BEGIN

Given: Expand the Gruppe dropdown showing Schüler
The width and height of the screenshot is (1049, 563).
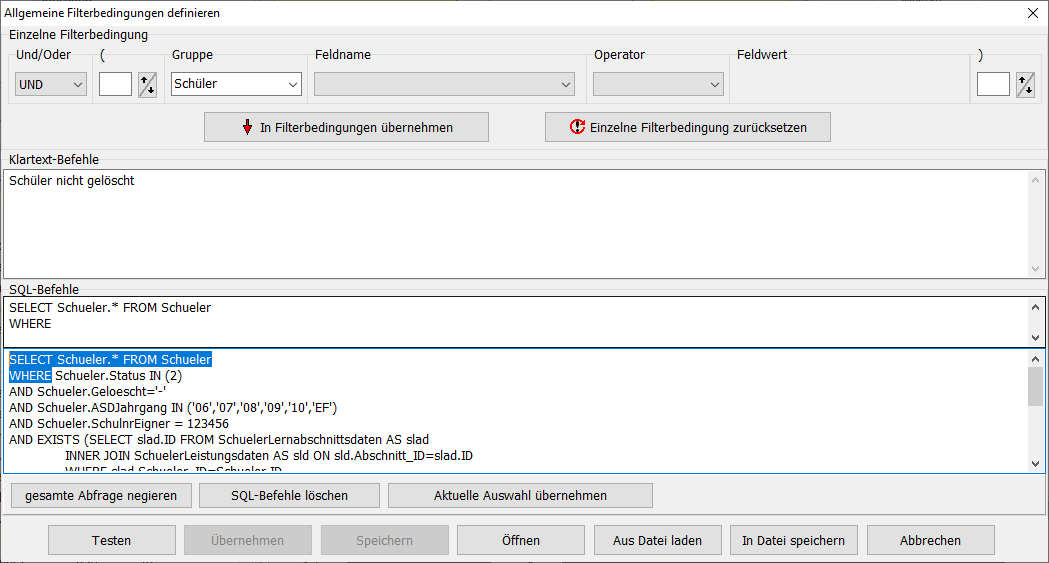Looking at the screenshot, I should coord(236,85).
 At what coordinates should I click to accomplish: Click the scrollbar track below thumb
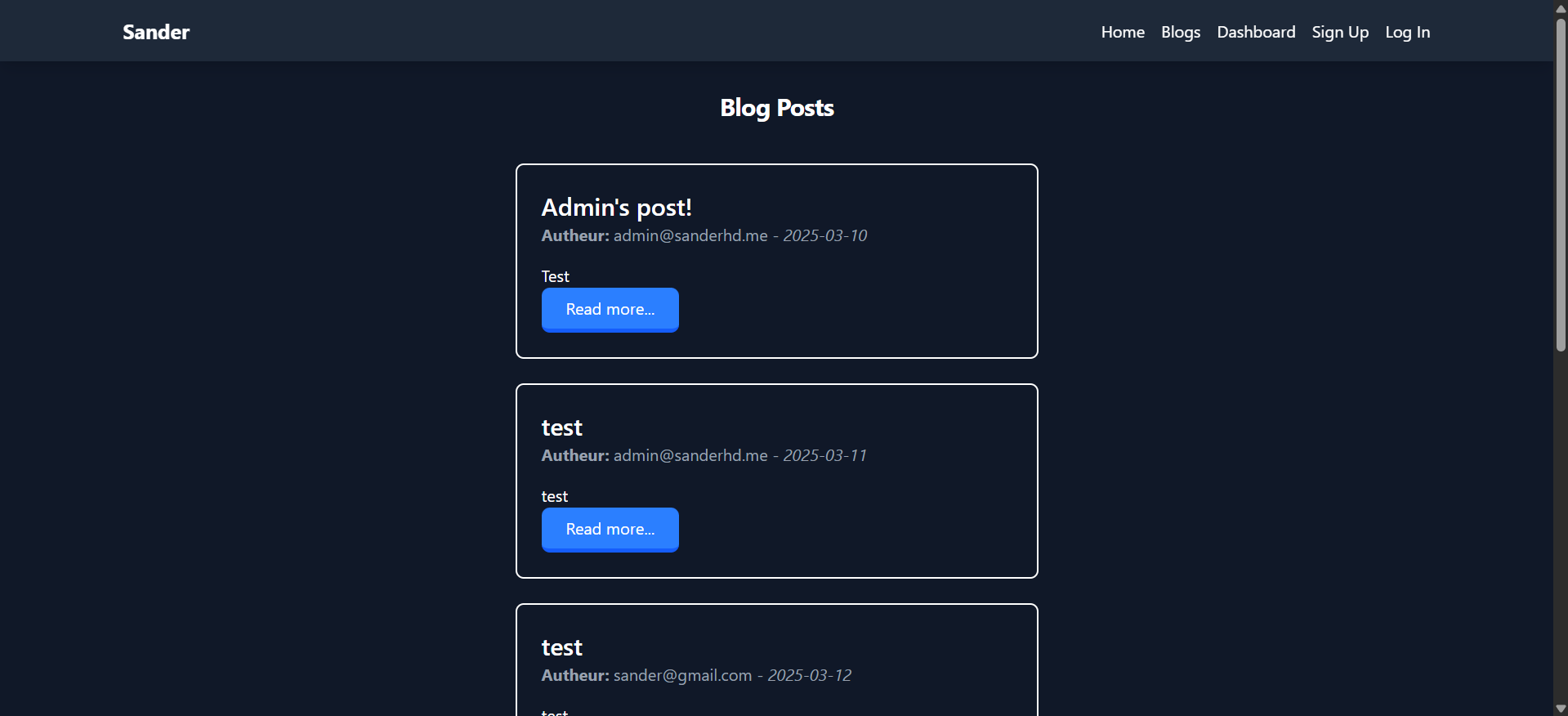click(x=1561, y=531)
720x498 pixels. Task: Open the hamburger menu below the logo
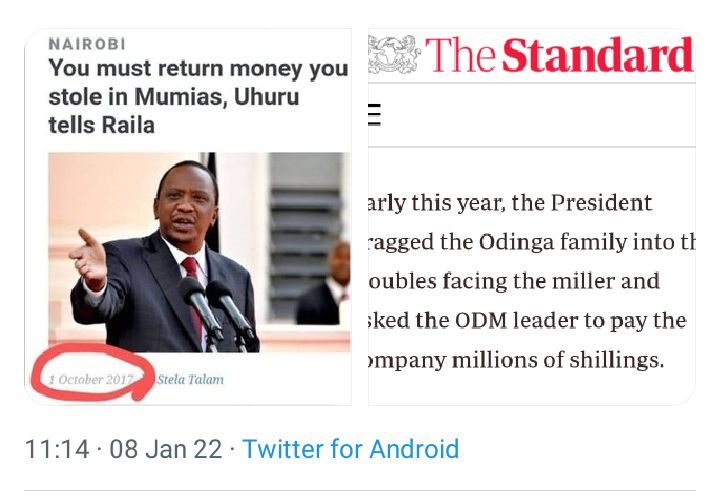374,115
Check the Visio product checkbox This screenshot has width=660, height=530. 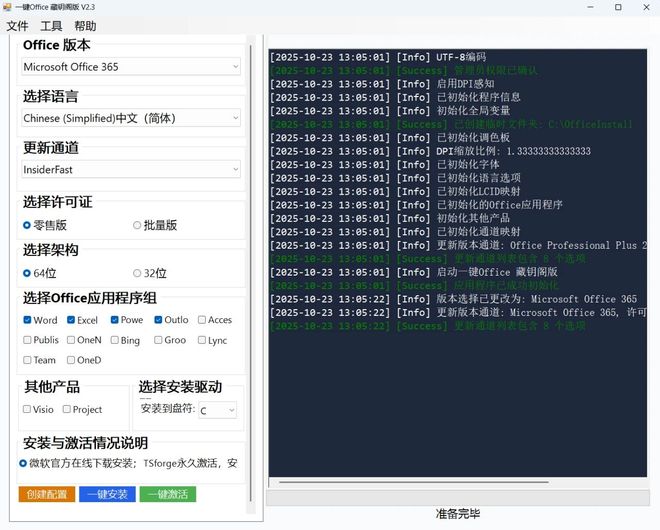point(27,409)
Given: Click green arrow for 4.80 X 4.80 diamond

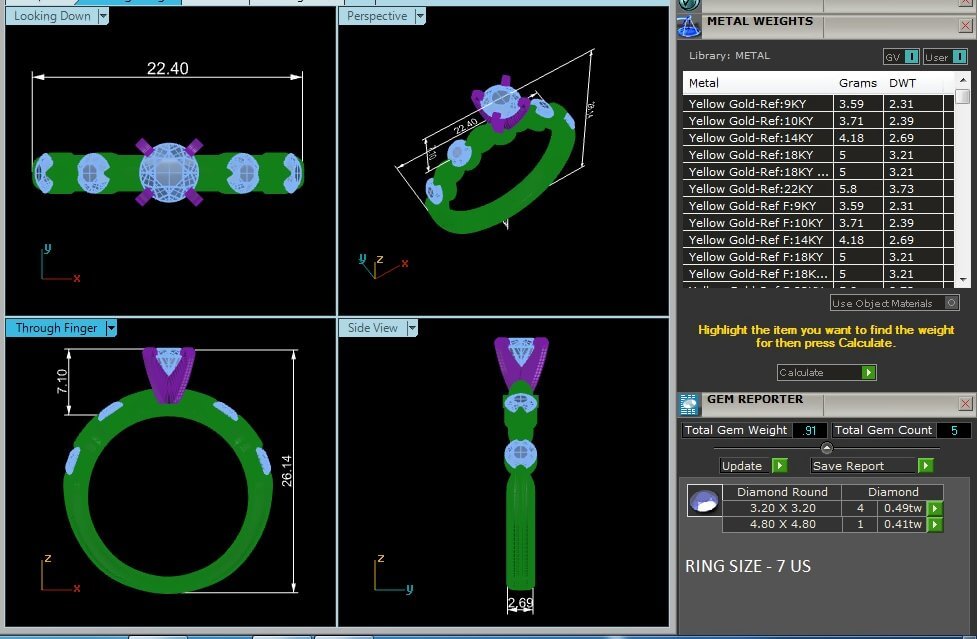Looking at the screenshot, I should 935,524.
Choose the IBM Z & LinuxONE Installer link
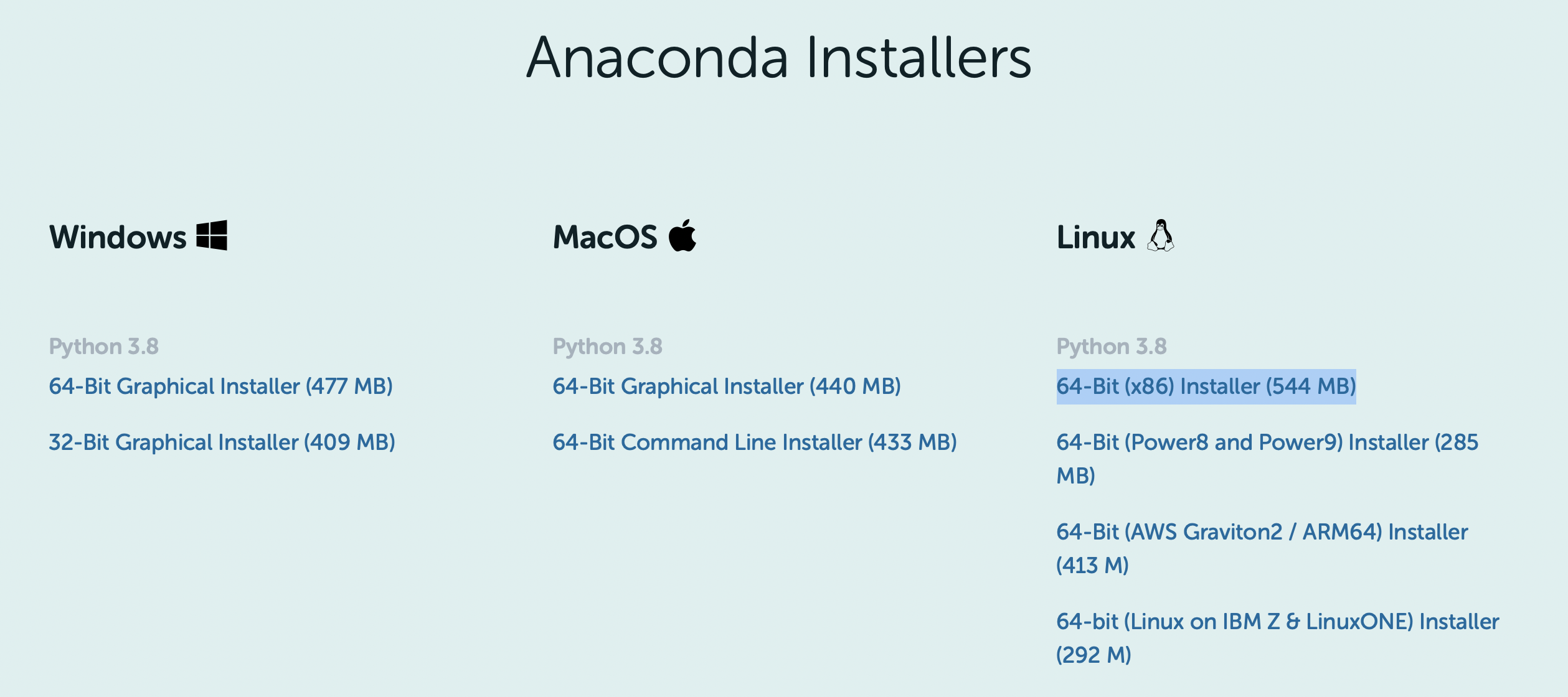Viewport: 1568px width, 697px height. [x=1277, y=622]
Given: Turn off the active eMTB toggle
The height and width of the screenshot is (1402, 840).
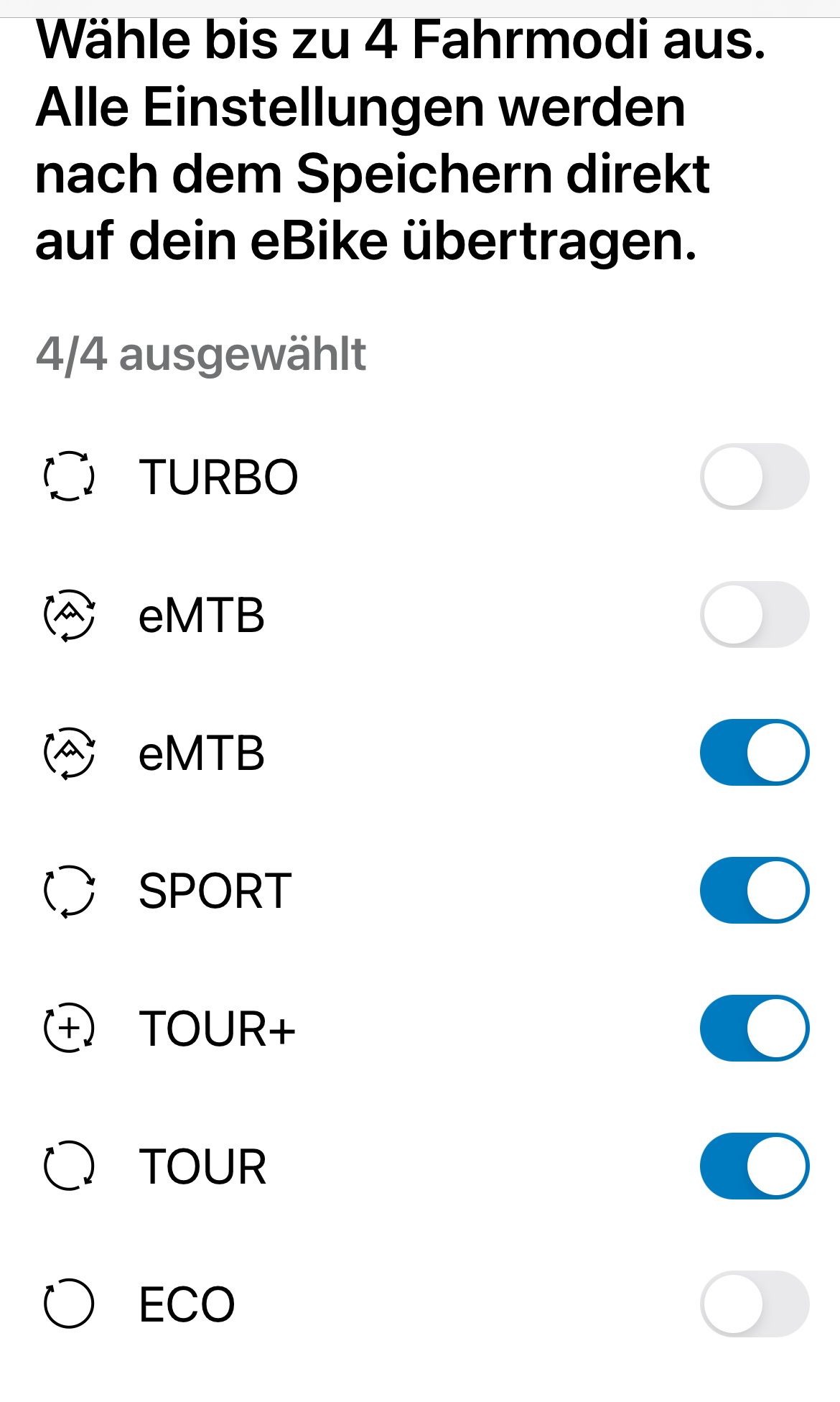Looking at the screenshot, I should pyautogui.click(x=754, y=753).
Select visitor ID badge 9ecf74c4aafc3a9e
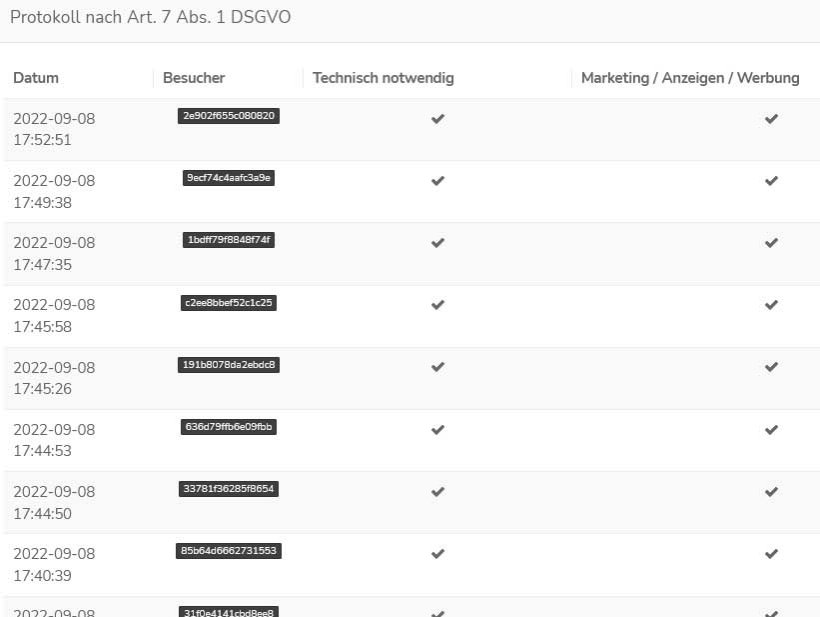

END

[WHAT TO DO]: Word for word, please, restate the lines of the listing from the one holding "Choose the IBM Z & LinuxONE Installer link" down to the last line, leaving out any pictures.

[ANSWER TO THIS TASK]:
Choose the IBM Z & LinuxONE Installer link
Viewport: 1568px width, 697px height. [x=1277, y=622]
Given: Turn off the active eMTB toggle
The height and width of the screenshot is (1402, 840).
Looking at the screenshot, I should pyautogui.click(x=754, y=753).
Select visitor ID badge 9ecf74c4aafc3a9e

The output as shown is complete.